The csv files can be reain in simply using pandas.

import pandas as pd

edges_path = 'datasets-master/twitch/ENGB/ENGB_edges.csv'
targets_path = 'datasets-master/twitch/ENGB/ENGB_target.csv'

edges = pd.read_csv(edges_path)
display(edges.head())

targets = pd.read_csv(targets_path)
targets.index = targets.new_id
display(targets.head())

read-in-csv-files

The json file is trickier to read in as the data is stored in the sparse binary format (i.e. it stores the column indices where the value is 1). Here’s the code to read it in:

import json
import numpy as np

# Reading the json as a dict
with open(features_path) as json_data:
    features = json.load(json_data)

#number of columns in features matrix
max_feature = np.max([v for v_list in features.values() for v in v_list])

#create empty array 
features_matrix = np.zeros(shape = (len(list(features.keys())), max_feature+1))
print(features_matrix.shape)
#Expected: (7126, 3170)

i = 0
for k, vs in features.items():
    for v in vs:
        features_matrix[i, v] = 1
    i+=1

#Get the targets in correct order
y = targets.loc[[int(i) for i in list(features.keys())], 'mature']

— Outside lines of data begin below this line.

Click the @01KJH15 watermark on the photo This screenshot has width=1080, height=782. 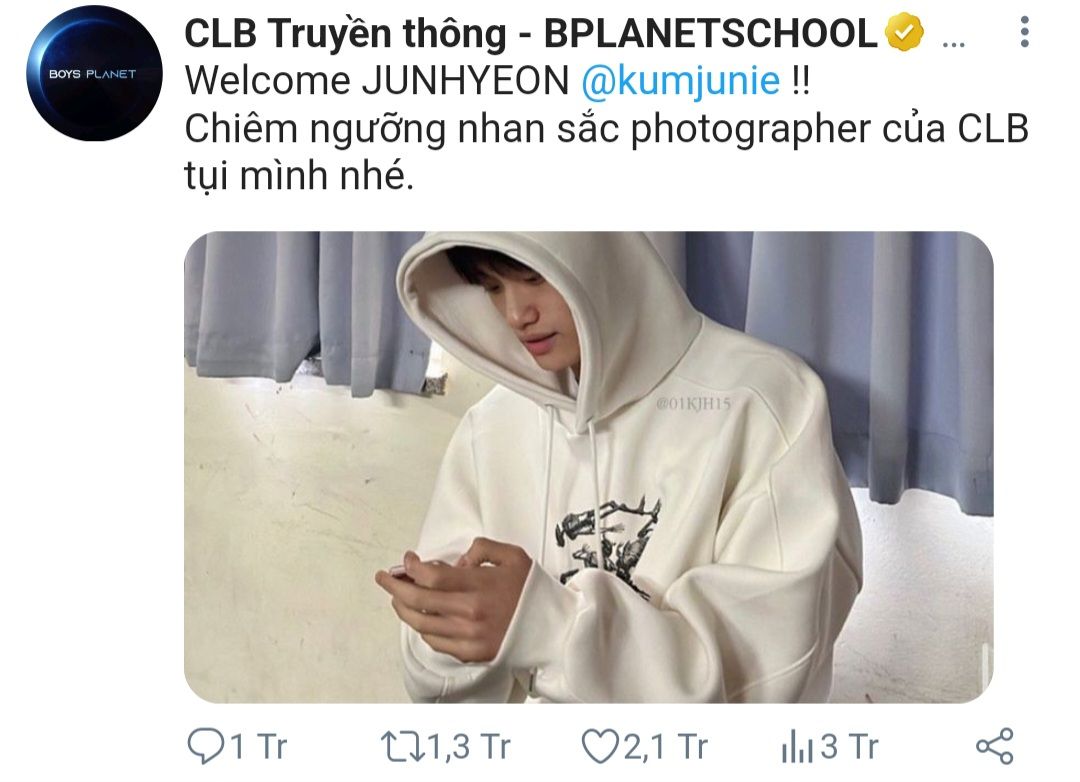[x=693, y=404]
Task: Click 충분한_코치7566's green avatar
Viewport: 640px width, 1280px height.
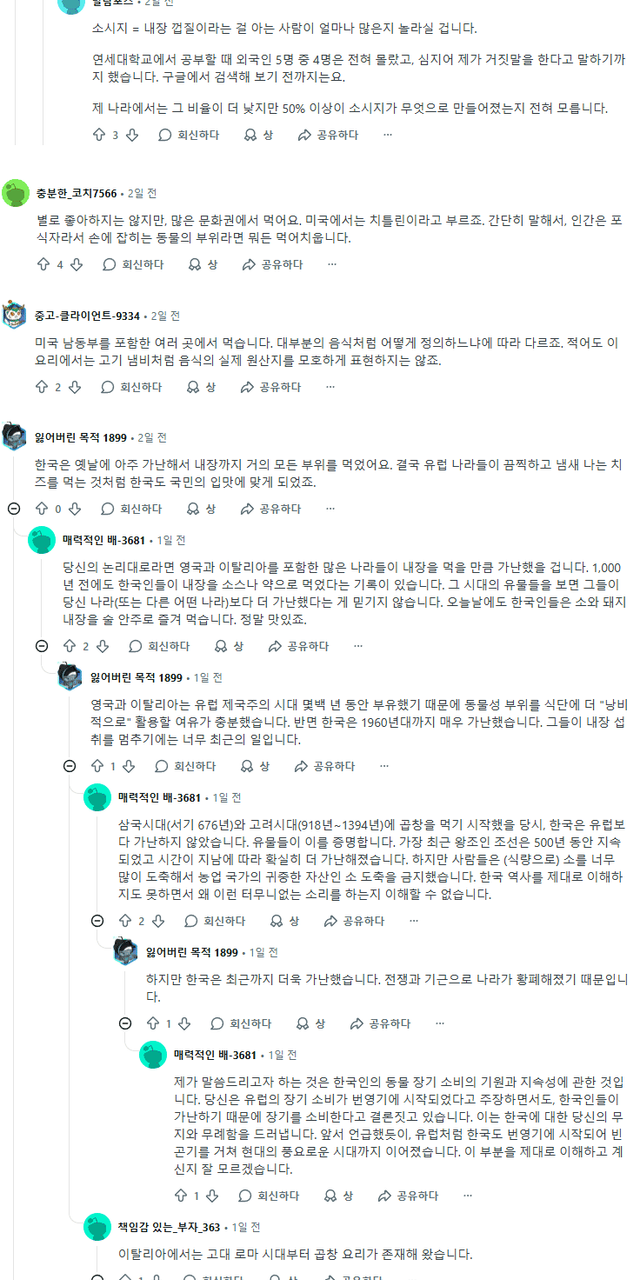Action: tap(15, 193)
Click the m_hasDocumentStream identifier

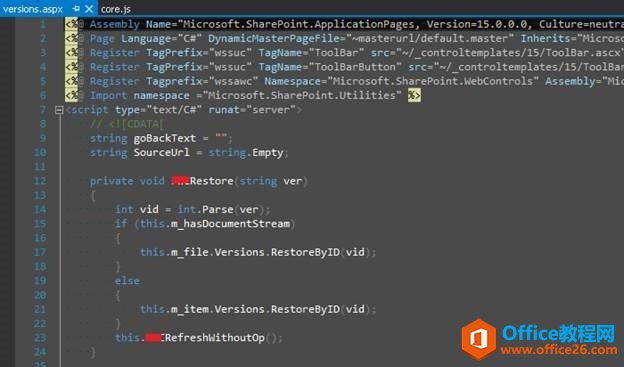pos(230,224)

We’ve read in the data, so now we can build the graph from edges dataframe and propagate the labels.

#read in the graph
graph = nx.convert_matrix.from_pandas_edgelist(edges, "from", "to")

To be able to evaluate the accuracy of label propagation, let’s set aside some nodes as testset. In other words, we’ll do a train/test split just like we do with regular classification models. In addition, we’ll repeat the experiment 100 times to get more unbiased result of AUC score

aucs = []
for i in range(100):
    known = y.sample(n=int(0.8 * len(y))) # indices of known nodes
    known_nodes = known.index.values # and their values

    unknown = y[~y.index.isin(known.index)] # indices of unknown nodes
    unknown_nodes = unknown.index.values # and their values

    Y_init = [1 if y == True else 0 for y in known] + [0 for y in unknown] # ordered labels
    labels = label_propagation(graph, Y_init, known_nodes, unknown_nodes) # results of label propagation
    
    aucs.append(roc_auc_score(unknown.values, labels[-1][len(known_nodes):])) #auc score

print(np.mean(aucs))
print(np.std(aucs))

I got the average AUC of 0.578 and the standard deviation of 0.013. It’s definitely better than random (hurray!) but is it good? Since we have a meaningful features matrix we can actually built a simple supervised model and compare the performance of label propagation with this model. With the same split (80/20) I’ll build a Random Forest model and see what AUC score can we achieve.

rf_aucs = []
for i in tqdm(range(100)):
    X_train, X_test, y_train, y_test = train_test_split(features_matrix, y, test_size = 0.2)
    rf = RandomForestClassifier(n_estimators=50)
    rf.fit(X_train, y_train)
    y_preds = rf.predict_proba(X_test)
    rf_aucs.append(roc_auc_score(y_test, y_preds[:, 1]))

print(np.mean(rf_aucs))
print(np.std(rf_aucs))

For the Random Forest model I got the average AUC of 0.616 and the standard deviation of 0.014. The results of the supervised model are better but only marginally. This is really impressive as the Random Forest used thousands of features whereas the label propagation used only the information about node connections. One of the key advantages of graph algorithms is that they tend to need less labels, so weakly supervised learning is possible. The main disadvantage with label propagation is that we have to make an assumption that connected nodes are similar in attributes that we care about. This assumption usually holds, but we need to be aware of it.

Conclusion

I hope by now you understand the basics of working with graph data and know how to apply simple (yet effective) algorithm of label propagation. We saw it in action that only by using graph information we can achieve results close to the supervised model. This blog also gave a good basis for the more advance graph ML techniques that I’ll cover in my future blogs.